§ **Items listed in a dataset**
------------------------
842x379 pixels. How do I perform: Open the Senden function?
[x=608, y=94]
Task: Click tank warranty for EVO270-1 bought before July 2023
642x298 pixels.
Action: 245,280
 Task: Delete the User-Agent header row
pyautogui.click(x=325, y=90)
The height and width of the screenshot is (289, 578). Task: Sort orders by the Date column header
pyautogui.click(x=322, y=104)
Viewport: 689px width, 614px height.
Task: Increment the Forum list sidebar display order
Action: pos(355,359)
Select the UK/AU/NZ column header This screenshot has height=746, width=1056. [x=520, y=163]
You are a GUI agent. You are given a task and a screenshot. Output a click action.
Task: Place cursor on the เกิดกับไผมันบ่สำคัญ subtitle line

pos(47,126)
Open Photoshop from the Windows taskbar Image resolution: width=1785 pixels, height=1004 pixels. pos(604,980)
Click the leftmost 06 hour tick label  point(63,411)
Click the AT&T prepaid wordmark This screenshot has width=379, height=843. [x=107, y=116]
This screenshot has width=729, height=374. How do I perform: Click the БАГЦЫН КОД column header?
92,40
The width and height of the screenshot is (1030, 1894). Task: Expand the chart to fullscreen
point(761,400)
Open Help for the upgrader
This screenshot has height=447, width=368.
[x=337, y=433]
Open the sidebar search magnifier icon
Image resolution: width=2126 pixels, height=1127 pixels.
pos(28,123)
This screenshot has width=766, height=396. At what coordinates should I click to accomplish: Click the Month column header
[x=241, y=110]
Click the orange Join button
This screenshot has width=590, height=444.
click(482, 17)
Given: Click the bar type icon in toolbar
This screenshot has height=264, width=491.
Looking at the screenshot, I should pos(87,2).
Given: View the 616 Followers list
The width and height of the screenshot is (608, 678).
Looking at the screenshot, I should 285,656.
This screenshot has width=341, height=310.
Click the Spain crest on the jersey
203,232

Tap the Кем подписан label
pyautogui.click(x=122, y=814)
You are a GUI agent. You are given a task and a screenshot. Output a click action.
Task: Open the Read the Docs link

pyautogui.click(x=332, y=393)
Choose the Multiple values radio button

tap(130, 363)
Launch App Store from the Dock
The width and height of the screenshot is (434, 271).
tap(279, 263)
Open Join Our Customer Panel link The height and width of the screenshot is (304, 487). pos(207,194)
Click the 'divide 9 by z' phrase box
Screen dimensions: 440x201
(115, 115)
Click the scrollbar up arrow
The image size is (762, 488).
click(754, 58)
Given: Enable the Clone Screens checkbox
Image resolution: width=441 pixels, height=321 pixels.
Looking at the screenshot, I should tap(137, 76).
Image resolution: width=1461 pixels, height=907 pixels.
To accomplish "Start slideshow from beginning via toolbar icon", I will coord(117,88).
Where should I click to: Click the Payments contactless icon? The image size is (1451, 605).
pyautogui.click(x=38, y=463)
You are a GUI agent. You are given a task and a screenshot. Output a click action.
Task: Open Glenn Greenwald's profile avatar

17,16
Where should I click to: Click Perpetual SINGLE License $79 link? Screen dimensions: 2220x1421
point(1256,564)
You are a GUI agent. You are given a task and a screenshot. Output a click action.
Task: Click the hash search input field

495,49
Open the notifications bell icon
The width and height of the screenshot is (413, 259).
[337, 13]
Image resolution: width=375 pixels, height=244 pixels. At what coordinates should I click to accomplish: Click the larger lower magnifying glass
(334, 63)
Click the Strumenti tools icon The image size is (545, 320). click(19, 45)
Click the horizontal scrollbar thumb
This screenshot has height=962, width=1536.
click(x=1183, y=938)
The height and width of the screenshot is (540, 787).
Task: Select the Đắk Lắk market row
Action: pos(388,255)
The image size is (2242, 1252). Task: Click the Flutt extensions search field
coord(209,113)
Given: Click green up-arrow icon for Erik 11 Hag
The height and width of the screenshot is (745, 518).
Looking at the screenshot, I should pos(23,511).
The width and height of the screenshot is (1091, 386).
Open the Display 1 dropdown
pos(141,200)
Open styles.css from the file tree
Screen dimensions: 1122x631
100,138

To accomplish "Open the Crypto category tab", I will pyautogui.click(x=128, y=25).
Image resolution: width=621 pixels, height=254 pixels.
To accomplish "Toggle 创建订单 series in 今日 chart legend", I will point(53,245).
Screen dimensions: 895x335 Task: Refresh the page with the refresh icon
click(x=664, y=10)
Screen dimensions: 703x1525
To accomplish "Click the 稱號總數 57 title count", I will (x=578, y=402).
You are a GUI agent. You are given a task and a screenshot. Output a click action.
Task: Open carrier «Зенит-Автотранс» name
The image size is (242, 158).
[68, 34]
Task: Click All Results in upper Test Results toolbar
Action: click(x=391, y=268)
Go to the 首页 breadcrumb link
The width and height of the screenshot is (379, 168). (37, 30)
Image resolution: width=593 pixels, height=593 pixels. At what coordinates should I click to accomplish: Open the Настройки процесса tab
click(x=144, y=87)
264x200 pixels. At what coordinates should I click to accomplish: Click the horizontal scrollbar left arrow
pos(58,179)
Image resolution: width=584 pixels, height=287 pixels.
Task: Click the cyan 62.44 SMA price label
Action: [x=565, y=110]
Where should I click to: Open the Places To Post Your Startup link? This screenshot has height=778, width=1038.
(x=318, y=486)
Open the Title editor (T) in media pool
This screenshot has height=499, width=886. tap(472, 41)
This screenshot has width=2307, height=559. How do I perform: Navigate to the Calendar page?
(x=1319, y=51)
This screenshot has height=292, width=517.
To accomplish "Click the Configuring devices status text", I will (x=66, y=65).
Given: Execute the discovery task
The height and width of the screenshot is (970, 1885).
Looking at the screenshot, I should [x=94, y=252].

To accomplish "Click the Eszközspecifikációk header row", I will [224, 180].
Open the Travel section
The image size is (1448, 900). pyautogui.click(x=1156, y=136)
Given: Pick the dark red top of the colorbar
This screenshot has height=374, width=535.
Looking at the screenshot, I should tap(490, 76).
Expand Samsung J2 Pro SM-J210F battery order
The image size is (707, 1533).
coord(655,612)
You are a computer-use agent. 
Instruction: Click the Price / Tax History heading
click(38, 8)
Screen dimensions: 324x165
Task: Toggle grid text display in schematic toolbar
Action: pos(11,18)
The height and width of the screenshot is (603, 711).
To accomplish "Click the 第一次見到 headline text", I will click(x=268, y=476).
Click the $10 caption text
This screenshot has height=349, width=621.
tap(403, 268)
------------------------
§ **What the task asks**
Please copy the lines above word for word, from the line containing "The image size is (2242, 1252)." through the line containing "will (x=578, y=402).", both included.

§ **Response below**
The image size is (2242, 1252). Task: Click the Flutt extensions search field
coord(209,113)
Given: Click green up-arrow icon for Erik 11 Hag
The height and width of the screenshot is (745, 518).
Looking at the screenshot, I should pos(23,511).
The width and height of the screenshot is (1091, 386).
Open the Display 1 dropdown
pos(141,200)
Open styles.css from the file tree
Screen dimensions: 1122x631
100,138

To accomplish "Open the Crypto category tab", I will pyautogui.click(x=128, y=25).
Image resolution: width=621 pixels, height=254 pixels.
To accomplish "Toggle 创建订单 series in 今日 chart legend", I will point(53,245).
Screen dimensions: 895x335 Task: Refresh the page with the refresh icon
click(x=664, y=10)
Screen dimensions: 703x1525
To accomplish "Click the 稱號總數 57 title count", I will (x=578, y=402).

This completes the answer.